Page extract:
——————

This archived news story is available only for your personal, non-commercial use. Information in the story may be outdated or superseded by additional information. Reading or replaying the story in its archived form does not constitute a republication of the story.
SOUTH SALT LAKE — A 19-year-old homeless man had his leg amputated Thursday after being trapped under sheets of metal on a railroad car for about eight hours.
Authorities said the man was discovered by a railroad worker about 1 p.m. near 650 W. David Road (2190 South). Officials said the man had apparently hopped the Union Pacific freight train in Denver, along with his dog.
The open railroad car was carrying sheets of steel between 10 feet and 15 feet long, South Salt Lake Fire Chief Ron Morris said.
"At some point, the steel shifted and fell on top of him," Morris said. "It pinned him from the waist down."
The man's dog also was trapped under the steel and was killed in the accident.
"We believe (the man) was in there for maybe eight hours before he was found," Morris said.
The man, whose name was not released, was conscious and alert when fire crews arrived, Morris said.
It took more than two hours to extricate the man from the railroad car. A surgeon was flown from University Hospital to amputate the man's leg.
"It was a very tedious, very slow extraction," Morris said. "The surgeon brought some canopies and sterile sheets with him. We sort of made a MASH unit on scene."
The man was later airlifted to University Hospital in critical condition.
Situations like this happen all too often, says Vern Keeslar. His organization, Operation Lifesaver, goes into shelters to educate the homeless about train safety.
But trespassing is the leading cause of train related deaths in the United States — more than 400 people died last year alone.
"We don't call them accidents because you don't have to be on that (railroad property)," Keeslar said. "No one's putting you up on a trestle, no one is putting you up inside a rail car; you don't have to be there."
But Union Pacific says the tracks are all too tempting for some, and oftentimes they end up losing a limb.
"Oftentimes it's romanticized, and that couldn't be further from the truth," said Dan Harbeke, with Union Pacific.
The man injured Thursday may be charged with trespassing.

——————

Dataset section:
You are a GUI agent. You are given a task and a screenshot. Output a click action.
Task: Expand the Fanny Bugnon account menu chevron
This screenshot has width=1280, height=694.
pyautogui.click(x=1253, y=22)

——————

Assignment 1:
Using the news story about the man trapped on the railroad car, decide whether each statement agrees with the text: (a) The man boarded the freight train in Denver with his dog. (b) The man's dog survived the accident. (c) The man's name was released to the public. For each, answer yes or no and quote the deciding words.
Assignment 2:
From the news story about the railroad car accident, write out the passage starting with "The man, whose" and going on through "about train safety.".

Answer area 1:
(a) Yes: "had apparently hopped the Union Pacific freight train in Denver, along with his dog"
(b) No: "was killed in the accident"
(c) No: "whose name was not released"

Answer area 2:
The man, whose name was not released, was conscious and alert when fire crews arrived, Morris said.
It took more than two hours to extricate the man from the railroad car. A surgeon was flown from University Hospital to amputate the man's leg.
"It was a very tedious, very slow extraction," Morris said. "The surgeon brought some canopies and sterile sheets with him. We sort of made a MASH unit on scene."
The man was later airlifted to University Hospital in critical condition.
Situations like this happen all too often, says Vern Keeslar. His organization, Operation Lifesaver, goes into shelters to educate the homeless about train safety.